Berlinale: Sieg des politischen Kinos
Von Alexandra Seibel
Die Letzten werden die Ersten sein: Das Drama „Es gibt kein Böses“ des iranischen Regisseurs Mohammad Rasoulof lief als letzter Beitrag im Hauptwettbewerb der diesjährigen Berlinale – und holte sich den Goldenen Bären für den besten Film.
Mit flammenden Worten der Anerkennung überreichte Jeremy Irons, Präsident der Preis-Jury, die Bären-Statue Rasoulofs sichtlich gerührten Tochter Baran. Der Regisseur selbst, einer der nachdrücklichsten Stimmen des iranischen Kinos, hatte nicht die Erlaubnis erhalten, aus dem Iran auszureisen; bereits 2017 war ihm sein Pass abgenommen worden.

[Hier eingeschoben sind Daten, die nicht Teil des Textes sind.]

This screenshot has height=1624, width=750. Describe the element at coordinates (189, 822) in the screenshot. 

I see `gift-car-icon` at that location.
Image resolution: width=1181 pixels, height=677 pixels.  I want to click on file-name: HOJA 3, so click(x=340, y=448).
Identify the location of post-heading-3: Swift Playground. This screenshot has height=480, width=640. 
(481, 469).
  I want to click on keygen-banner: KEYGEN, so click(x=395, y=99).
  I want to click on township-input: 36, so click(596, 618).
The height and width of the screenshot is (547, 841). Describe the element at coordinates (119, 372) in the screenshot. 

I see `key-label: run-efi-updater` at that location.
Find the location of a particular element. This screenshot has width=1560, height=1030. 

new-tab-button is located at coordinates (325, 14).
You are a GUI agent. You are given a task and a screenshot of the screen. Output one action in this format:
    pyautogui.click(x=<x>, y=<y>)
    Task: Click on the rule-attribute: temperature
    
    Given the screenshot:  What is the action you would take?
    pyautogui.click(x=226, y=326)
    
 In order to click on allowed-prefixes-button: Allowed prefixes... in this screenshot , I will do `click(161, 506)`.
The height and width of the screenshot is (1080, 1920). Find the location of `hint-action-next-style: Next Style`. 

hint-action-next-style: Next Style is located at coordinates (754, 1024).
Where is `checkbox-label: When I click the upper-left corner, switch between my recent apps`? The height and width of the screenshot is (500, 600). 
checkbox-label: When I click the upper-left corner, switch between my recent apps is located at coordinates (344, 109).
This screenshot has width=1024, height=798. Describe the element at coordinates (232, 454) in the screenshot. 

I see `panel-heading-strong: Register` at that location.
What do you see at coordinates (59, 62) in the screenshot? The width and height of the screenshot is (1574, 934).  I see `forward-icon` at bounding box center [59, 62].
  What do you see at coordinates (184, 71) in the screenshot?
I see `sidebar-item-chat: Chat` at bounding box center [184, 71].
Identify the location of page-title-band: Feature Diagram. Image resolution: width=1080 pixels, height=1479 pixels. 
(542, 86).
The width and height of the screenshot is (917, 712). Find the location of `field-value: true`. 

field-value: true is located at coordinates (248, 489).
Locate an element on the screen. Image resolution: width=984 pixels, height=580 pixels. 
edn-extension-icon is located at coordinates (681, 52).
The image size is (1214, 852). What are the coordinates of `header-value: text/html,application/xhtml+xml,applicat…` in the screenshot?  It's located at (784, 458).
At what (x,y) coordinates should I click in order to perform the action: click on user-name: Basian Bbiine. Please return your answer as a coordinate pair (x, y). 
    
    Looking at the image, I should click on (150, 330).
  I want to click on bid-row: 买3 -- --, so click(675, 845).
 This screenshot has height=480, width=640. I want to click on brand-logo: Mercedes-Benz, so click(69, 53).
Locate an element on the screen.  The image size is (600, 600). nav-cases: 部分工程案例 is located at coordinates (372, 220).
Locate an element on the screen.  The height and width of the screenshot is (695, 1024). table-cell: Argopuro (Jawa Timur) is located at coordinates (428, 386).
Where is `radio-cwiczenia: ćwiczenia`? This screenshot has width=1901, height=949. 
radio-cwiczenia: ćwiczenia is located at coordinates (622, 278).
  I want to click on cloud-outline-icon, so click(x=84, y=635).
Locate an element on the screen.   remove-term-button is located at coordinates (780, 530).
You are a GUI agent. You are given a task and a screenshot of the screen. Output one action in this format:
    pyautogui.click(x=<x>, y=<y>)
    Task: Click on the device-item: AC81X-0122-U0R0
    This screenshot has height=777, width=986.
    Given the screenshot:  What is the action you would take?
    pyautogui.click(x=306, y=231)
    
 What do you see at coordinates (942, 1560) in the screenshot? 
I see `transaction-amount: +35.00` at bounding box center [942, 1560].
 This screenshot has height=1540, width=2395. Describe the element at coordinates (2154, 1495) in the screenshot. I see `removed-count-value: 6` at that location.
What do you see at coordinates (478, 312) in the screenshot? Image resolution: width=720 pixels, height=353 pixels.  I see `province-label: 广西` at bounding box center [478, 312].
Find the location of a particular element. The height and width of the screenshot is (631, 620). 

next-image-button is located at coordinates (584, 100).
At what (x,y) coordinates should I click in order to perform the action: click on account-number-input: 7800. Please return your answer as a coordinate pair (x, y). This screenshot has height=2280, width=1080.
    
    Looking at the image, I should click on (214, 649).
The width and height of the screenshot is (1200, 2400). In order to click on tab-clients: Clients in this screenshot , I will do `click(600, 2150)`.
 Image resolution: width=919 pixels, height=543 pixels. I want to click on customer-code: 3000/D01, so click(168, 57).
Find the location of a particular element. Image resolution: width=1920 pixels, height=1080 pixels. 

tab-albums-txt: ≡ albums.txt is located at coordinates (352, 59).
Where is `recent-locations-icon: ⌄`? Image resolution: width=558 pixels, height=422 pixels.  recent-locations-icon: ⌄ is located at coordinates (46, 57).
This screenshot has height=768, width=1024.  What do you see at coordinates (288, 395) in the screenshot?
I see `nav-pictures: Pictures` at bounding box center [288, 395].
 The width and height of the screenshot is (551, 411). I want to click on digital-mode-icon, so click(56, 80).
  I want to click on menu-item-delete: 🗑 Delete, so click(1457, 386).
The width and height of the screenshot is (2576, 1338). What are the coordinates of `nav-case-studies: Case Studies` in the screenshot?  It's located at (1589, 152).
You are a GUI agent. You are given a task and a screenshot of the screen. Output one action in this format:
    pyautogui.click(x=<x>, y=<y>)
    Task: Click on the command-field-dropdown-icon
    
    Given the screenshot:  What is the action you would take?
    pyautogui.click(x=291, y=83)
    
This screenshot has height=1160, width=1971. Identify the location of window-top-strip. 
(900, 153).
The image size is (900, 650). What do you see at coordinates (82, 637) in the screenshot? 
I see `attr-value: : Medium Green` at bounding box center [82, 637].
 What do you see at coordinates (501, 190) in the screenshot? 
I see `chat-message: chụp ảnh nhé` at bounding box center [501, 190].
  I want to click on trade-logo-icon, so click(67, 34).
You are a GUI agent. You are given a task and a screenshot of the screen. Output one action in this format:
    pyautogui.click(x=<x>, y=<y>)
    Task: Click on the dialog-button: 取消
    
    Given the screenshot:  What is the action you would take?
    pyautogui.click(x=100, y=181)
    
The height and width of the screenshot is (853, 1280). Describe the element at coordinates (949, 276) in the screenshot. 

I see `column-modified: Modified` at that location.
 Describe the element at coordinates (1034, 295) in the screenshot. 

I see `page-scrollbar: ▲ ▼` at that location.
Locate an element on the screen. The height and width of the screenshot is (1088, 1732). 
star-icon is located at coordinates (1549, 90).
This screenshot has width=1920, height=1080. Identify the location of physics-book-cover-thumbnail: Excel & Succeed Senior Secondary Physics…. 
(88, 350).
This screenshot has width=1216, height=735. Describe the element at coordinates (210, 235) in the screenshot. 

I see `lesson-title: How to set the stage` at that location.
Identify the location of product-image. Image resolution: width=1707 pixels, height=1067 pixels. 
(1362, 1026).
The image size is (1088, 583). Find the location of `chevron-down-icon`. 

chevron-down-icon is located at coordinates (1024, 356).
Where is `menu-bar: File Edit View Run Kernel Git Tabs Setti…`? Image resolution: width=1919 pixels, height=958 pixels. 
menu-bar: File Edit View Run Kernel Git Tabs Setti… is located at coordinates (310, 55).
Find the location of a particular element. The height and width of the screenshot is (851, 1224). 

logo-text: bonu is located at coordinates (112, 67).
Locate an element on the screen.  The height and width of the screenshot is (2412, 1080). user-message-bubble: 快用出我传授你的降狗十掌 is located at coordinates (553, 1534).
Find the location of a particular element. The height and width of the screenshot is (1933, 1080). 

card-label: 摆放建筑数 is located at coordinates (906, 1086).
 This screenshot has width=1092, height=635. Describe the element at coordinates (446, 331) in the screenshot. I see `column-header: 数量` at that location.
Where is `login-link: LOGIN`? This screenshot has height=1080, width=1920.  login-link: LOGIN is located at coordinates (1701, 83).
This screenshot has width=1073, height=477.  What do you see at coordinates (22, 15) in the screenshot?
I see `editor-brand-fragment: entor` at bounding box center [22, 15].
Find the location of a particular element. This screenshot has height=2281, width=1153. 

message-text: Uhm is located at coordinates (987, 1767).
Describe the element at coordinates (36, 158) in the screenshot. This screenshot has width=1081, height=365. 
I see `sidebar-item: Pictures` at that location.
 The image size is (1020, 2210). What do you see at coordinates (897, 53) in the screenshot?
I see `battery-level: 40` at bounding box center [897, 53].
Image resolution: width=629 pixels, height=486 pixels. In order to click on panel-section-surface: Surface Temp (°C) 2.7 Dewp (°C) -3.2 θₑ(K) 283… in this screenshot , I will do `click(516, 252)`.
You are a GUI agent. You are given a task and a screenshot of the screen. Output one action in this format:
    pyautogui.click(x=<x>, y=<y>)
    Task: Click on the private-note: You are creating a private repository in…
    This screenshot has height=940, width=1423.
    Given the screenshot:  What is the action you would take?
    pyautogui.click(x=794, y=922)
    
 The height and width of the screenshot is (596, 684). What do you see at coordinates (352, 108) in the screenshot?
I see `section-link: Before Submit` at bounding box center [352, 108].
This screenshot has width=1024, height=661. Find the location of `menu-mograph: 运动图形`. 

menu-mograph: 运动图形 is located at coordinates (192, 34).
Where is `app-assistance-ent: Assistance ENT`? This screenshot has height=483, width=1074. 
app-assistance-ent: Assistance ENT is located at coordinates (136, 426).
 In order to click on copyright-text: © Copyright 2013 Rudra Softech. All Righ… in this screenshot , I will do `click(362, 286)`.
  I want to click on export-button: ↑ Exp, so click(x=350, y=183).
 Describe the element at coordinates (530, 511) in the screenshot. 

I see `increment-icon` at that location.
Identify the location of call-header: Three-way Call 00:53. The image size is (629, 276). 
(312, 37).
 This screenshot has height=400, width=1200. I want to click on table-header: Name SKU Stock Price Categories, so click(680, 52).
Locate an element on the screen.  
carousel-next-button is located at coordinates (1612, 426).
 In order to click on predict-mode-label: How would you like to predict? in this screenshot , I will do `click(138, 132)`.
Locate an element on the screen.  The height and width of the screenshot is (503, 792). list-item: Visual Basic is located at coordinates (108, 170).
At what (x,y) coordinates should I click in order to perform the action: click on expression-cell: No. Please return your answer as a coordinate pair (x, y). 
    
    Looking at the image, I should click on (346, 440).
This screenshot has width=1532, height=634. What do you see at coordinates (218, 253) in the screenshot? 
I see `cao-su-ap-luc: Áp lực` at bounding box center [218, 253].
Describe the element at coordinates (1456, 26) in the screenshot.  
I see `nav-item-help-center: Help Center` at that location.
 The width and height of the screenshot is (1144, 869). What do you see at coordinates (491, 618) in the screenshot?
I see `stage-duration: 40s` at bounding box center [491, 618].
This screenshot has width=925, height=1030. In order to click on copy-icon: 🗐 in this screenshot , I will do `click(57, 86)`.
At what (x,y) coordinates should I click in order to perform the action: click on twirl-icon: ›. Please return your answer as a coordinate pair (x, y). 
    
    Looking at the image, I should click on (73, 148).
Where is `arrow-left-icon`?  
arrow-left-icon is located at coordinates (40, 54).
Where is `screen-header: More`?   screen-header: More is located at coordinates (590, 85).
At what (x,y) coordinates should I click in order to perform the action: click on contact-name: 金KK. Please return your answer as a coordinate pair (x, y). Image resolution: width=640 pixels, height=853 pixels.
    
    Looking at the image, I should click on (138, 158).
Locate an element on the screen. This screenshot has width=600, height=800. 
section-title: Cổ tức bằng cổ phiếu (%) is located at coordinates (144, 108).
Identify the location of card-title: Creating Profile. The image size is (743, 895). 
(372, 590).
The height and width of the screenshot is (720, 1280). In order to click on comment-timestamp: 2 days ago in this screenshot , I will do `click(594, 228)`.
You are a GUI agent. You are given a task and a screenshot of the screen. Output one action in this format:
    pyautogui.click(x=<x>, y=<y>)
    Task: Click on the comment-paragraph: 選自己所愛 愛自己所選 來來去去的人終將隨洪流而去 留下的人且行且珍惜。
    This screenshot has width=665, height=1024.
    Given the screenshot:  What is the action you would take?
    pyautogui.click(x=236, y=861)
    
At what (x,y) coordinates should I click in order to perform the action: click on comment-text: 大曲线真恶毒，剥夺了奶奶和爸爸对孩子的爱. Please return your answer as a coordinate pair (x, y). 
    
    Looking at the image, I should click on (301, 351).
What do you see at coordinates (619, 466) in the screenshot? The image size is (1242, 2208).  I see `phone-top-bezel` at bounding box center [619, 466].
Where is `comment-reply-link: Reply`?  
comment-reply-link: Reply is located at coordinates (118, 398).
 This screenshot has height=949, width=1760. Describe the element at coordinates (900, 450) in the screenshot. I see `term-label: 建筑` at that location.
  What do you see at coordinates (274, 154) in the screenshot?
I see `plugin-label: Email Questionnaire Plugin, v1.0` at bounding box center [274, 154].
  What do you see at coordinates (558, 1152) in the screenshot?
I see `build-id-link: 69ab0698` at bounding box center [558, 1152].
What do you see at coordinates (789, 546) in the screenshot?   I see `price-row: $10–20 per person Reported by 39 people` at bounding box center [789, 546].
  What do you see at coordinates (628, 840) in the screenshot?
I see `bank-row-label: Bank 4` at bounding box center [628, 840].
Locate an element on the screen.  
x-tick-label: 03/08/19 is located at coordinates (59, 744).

In ihrer Dankesrede betonte die in Deutschland lebende Baran Rasoulof, wie traurig sie sei, dass ihr Vater nicht hier sein konnte. Auch die weiteren Mitglieder von Rasoulofs Filmteam, die im Gala-Publikum in Berlin saßen, weinten bitterlich.
Allein, dass Rasoulofs in vier Episoden erzählter, wortgewaltiger Film überhaupt entstand, grenzt an ein Wunder in Anbetracht der Repressalien, denen der regimekritische Regisseur ausgesetzt ist. In „Es gibt kein Böses“ geht es um die Todesstrafe im Iran und die Verstrickung von Moral, Schuld und Zivilcourage derjenigen, die den Befehl zur Tötung ausführen müssen.
Rasoulofs unverhohlene Kritik am autoritären Regime wurde nun mit dem Goldenen Bären belohnt – beinahe schon eine Tradition der Berlinale, die politisches Filmemachen gerne auszeichnet. Es ist dies der dritte Goldbär für den Iran, nachdem 2011 Asghar Farhadi mit „Nader und Simin – Eine Trennung“ und Jafa Panahi mit „Taxi Teheran“ 2015 die Goldenen Bären erhalten hatten.
Den Silbernen Bären für beste Schauspielerin erhielt Paula Beer für ihre Rolle als Wassergeisterfrau in Christian Petzolds mythischer Liebesgeschichte „Undine“. Der deutsche Wettbewerbsbeitrag „Berlin Alexanderplatz“ ging dafür völlig leer aus, wiewohl manche damit spekuliert hatten, dass dessen Hauptdarsteller Welket Bungué einen Preis für sein engagiertes Spiel als Flüchtling aus Guinea-Bissau bekommen würde. Stattdessen ging der Silberne Bär für den Besten Schauspieler an den Italiener Elio Germano, der in dem Künstler-Porträt „Hidden Away“ einen exzentrischen Maler verkörpert.
Den Großen Preis der Jury erhielt hoch verdient Eliza Hittmans exzellentes amerikanisches Coming-of-Age-Drama „Never Rarely Sometimes Always“. Darin erzählt die Regisseurin von einer 17-Jährigen aus der Provinz, die schwanger wird und nach New York reist, um dort eine Abtreibung vorzunehmen.
Unterwelt
Erstmals ging die Berlinale unter der neuen Doppelspitze von Carlo Chatrian und Mariette Rissenbeek über die Bühne und wurde von den Zuschauern freudig akzeptiert: Die Kinosäle waren besser gefüllt denn je. Das Berliner Publikum lässt sich gerne durch gut gewählte Arthouse-Filme ins Kino locken und fühlt sich bei dem neuen künstlerischen Leiter sichtlich bestens aufgehoben. Zudem hat Chatrian eine neue Wettbewerbsschiene namens „Encounters“ eingeführt, in der er eigenwillige und experimentierfreudige Filme programmierte. Dort feierte das unbehagliche Androiden-Drama der österreichischen Regisseurin Sandra Wollner „The Trouble With Being Born“ Premiere – und erntete prompt den Spezialpreis der „Encounters“-Jury.
„The Trouble With Being Born“ erzählt von einer Zehnjährigen, die einem Kind zwar täuschend ähnlich sieht, tatsächlich aber ein Roboter im Dienste einsamer Menschen ist. In Ihrer Preisrede bedankte sich Sandra Wollner bei der Berlinale dafür, mit einer Schiene wie „Encounters“ andere, ungewöhnliche Kinoformen in den Blick zu nehmen.
Übrigens: Zwar keinen „echten“ Preis, aber eine lobende Erwähnung erhielten die Filmemacher Tizza Covi und Rainer Frimmel für ihren charismatischen Doku-Wien-Film „Aufzeichnungen aus der Unterwelt“.